**WHAT YOU WILL DO**
Return every line in the entries below where the word "navbar" shows up.

─── INFORMATION ───

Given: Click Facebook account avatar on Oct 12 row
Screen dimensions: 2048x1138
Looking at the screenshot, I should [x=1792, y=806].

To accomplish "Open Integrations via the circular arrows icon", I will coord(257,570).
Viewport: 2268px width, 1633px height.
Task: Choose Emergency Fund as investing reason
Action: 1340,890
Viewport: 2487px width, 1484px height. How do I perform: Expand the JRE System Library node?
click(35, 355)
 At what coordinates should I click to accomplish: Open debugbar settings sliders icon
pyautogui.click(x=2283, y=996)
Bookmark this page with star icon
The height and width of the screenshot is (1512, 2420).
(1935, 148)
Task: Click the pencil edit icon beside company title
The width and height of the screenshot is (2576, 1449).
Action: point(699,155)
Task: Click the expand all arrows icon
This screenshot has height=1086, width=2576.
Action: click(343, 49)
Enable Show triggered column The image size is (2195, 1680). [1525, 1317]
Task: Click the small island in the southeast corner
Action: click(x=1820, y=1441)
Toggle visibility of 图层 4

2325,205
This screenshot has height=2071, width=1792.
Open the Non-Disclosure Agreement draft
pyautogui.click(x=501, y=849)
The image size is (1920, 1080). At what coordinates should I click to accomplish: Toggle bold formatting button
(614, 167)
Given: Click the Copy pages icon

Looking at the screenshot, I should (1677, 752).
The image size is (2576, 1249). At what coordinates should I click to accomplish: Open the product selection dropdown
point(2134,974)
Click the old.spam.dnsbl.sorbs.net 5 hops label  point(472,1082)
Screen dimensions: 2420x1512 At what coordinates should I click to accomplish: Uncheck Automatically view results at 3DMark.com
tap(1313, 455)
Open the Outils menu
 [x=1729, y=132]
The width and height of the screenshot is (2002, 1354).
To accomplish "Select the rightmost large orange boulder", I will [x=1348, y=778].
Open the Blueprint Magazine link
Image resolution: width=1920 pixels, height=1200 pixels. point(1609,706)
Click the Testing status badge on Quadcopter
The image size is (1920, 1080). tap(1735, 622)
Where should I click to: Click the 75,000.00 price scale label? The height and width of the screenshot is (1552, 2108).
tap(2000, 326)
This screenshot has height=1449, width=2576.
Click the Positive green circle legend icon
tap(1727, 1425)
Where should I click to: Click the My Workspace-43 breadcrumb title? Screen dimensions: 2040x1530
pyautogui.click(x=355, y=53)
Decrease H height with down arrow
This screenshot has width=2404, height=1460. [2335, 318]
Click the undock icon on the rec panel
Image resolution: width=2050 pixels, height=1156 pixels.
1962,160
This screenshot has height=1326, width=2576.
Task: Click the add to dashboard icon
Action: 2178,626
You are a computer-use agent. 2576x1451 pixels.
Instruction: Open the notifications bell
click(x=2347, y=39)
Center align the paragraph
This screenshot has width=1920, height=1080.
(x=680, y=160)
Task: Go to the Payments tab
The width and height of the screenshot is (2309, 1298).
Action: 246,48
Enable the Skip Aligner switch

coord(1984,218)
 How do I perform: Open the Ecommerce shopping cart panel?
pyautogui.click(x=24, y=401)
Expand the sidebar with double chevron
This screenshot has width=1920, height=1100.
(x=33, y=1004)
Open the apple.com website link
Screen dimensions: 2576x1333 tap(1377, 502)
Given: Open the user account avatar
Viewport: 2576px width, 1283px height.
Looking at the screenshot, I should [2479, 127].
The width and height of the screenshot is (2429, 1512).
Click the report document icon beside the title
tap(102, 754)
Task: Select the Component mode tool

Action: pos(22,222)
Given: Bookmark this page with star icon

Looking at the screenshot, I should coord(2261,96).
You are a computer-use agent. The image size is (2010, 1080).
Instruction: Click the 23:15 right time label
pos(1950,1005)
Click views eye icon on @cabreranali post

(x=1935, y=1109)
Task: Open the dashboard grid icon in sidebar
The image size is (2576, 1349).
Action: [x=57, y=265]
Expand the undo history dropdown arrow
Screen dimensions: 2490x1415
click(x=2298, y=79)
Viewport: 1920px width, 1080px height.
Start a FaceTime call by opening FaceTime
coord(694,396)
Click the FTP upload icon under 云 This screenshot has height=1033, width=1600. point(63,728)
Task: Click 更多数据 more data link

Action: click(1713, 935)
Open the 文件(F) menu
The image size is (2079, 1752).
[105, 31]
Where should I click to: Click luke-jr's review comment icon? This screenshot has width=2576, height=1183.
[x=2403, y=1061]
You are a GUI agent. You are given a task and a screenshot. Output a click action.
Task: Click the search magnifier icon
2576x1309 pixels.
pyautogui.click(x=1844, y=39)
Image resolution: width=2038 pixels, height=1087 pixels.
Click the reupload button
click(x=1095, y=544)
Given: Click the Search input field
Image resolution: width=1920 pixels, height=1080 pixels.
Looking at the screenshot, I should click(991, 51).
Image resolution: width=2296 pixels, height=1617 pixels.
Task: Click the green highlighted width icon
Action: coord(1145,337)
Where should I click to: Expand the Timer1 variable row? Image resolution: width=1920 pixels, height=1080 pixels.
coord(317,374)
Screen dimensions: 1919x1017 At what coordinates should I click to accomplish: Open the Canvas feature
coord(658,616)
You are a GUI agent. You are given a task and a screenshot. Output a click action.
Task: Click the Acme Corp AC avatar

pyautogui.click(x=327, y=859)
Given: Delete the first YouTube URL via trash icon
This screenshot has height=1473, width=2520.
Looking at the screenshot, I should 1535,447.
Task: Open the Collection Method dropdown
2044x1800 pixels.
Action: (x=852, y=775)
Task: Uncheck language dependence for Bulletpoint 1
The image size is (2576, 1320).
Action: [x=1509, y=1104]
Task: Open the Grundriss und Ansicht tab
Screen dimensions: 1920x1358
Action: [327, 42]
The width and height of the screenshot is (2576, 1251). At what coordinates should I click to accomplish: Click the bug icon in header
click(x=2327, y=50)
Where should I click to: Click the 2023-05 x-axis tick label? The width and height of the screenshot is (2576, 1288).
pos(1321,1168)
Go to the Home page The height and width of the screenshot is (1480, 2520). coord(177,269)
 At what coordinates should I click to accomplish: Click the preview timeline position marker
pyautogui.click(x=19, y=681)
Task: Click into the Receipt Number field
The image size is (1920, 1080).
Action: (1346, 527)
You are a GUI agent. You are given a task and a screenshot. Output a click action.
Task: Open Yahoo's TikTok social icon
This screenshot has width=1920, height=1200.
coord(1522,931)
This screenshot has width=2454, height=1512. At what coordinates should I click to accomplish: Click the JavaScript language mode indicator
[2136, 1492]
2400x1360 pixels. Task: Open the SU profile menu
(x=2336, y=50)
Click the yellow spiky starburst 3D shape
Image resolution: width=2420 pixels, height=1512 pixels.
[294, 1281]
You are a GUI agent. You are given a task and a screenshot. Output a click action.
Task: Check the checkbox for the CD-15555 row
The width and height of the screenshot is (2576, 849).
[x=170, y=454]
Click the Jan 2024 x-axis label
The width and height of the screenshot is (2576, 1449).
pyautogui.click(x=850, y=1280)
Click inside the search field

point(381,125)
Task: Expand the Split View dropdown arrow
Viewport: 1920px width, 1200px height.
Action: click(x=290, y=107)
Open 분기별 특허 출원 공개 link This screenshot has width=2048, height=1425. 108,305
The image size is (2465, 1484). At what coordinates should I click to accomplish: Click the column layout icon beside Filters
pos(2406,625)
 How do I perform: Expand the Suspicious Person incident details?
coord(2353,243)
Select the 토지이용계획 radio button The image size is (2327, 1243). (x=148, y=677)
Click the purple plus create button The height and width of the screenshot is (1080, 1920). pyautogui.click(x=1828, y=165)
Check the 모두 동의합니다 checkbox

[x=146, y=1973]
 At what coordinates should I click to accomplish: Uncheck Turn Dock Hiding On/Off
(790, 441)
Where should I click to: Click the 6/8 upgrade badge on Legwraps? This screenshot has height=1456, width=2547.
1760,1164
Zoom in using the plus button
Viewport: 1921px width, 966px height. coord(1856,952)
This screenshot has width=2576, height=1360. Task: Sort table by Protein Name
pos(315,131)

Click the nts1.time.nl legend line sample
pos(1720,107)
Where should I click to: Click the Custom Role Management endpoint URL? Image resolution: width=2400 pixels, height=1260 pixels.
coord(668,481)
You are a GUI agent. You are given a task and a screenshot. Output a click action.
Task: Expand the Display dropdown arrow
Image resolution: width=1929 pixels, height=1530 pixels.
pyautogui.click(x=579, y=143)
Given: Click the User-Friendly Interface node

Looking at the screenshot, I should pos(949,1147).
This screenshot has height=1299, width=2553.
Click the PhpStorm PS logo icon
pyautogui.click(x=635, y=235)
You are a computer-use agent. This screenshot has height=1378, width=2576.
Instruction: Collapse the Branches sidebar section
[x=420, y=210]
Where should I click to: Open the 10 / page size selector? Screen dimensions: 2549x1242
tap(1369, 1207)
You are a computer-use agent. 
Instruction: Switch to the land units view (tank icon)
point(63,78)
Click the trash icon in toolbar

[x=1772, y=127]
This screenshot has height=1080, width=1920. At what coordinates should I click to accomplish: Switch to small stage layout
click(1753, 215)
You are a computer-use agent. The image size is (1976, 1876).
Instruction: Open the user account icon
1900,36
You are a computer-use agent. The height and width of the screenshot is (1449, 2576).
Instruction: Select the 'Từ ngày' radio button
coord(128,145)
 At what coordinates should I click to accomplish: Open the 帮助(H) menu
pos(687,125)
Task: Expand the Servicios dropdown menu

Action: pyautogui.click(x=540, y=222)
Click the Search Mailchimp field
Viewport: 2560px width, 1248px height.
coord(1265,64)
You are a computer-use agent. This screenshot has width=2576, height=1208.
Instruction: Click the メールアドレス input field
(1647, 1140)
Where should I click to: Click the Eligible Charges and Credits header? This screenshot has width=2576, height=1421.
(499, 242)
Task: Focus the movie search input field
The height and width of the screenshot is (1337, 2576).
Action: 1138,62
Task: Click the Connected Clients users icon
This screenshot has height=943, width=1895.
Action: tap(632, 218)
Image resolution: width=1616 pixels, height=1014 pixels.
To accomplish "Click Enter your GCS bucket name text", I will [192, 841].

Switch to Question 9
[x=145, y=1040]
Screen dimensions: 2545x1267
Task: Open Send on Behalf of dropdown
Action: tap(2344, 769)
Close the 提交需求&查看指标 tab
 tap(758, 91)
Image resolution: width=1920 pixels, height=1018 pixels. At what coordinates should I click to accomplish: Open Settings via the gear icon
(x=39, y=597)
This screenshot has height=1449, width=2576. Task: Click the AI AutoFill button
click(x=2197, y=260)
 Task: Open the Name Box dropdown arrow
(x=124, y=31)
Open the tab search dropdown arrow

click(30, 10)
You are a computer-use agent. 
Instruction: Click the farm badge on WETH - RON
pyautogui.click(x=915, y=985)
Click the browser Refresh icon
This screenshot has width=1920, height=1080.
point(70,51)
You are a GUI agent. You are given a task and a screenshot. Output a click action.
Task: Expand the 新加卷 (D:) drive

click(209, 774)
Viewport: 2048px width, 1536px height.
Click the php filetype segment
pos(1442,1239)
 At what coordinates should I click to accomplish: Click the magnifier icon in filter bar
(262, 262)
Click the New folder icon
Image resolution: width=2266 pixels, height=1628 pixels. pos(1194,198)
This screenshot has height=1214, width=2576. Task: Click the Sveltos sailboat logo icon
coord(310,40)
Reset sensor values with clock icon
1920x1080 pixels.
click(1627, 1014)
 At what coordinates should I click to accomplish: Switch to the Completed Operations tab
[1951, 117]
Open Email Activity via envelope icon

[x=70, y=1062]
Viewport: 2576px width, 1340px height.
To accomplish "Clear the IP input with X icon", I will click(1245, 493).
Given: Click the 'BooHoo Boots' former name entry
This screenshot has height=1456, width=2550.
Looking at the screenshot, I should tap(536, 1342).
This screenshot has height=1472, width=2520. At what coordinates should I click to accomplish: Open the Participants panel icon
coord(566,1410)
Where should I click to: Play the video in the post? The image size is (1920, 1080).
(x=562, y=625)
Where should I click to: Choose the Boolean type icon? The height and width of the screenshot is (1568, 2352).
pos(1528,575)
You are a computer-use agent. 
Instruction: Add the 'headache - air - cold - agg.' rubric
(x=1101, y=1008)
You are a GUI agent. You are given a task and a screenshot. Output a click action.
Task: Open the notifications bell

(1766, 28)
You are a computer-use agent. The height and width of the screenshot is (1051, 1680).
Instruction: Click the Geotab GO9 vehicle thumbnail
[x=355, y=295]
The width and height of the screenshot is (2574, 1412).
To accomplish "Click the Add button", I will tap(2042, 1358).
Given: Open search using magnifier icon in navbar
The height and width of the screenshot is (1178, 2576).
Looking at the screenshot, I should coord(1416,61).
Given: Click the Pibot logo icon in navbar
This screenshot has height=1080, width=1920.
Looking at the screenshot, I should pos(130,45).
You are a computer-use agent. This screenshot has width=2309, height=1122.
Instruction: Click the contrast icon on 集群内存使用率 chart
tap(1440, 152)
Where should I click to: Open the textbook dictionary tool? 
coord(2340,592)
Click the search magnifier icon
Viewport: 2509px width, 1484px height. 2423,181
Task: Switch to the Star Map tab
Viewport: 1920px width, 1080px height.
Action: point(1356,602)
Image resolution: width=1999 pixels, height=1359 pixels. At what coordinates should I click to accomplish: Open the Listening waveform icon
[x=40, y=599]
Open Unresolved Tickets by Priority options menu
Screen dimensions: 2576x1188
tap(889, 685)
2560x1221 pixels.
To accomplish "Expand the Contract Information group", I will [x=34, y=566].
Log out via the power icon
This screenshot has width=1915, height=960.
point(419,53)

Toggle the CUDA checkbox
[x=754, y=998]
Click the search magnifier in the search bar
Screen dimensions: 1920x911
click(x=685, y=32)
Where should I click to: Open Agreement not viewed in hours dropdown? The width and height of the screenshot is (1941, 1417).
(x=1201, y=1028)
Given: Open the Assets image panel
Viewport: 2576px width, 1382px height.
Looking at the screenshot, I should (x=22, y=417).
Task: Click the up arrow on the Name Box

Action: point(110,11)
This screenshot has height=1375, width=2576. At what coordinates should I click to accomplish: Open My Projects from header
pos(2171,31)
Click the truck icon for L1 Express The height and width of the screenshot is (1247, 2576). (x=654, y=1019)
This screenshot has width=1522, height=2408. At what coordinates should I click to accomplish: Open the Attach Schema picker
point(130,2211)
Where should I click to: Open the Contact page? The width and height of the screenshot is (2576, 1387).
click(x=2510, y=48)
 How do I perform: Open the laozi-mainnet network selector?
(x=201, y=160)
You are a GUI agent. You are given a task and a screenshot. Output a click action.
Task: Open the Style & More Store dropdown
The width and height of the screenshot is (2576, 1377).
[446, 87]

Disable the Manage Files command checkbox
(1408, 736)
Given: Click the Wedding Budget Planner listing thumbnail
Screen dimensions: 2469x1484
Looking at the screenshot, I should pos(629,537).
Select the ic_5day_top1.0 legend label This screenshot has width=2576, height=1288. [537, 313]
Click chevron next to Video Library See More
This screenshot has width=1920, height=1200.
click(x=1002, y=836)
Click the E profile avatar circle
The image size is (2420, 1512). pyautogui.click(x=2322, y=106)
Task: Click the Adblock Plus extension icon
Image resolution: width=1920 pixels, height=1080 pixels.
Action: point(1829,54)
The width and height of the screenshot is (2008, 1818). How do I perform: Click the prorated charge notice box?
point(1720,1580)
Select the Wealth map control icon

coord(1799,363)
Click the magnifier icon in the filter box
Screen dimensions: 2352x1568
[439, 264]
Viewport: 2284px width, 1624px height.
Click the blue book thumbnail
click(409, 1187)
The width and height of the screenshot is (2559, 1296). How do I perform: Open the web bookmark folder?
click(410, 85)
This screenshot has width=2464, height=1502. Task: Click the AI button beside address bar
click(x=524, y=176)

───

**PROBLEM SOLUTION**
Given: Open search using magnifier icon in navbar
Given: Click the Pibot logo icon in navbar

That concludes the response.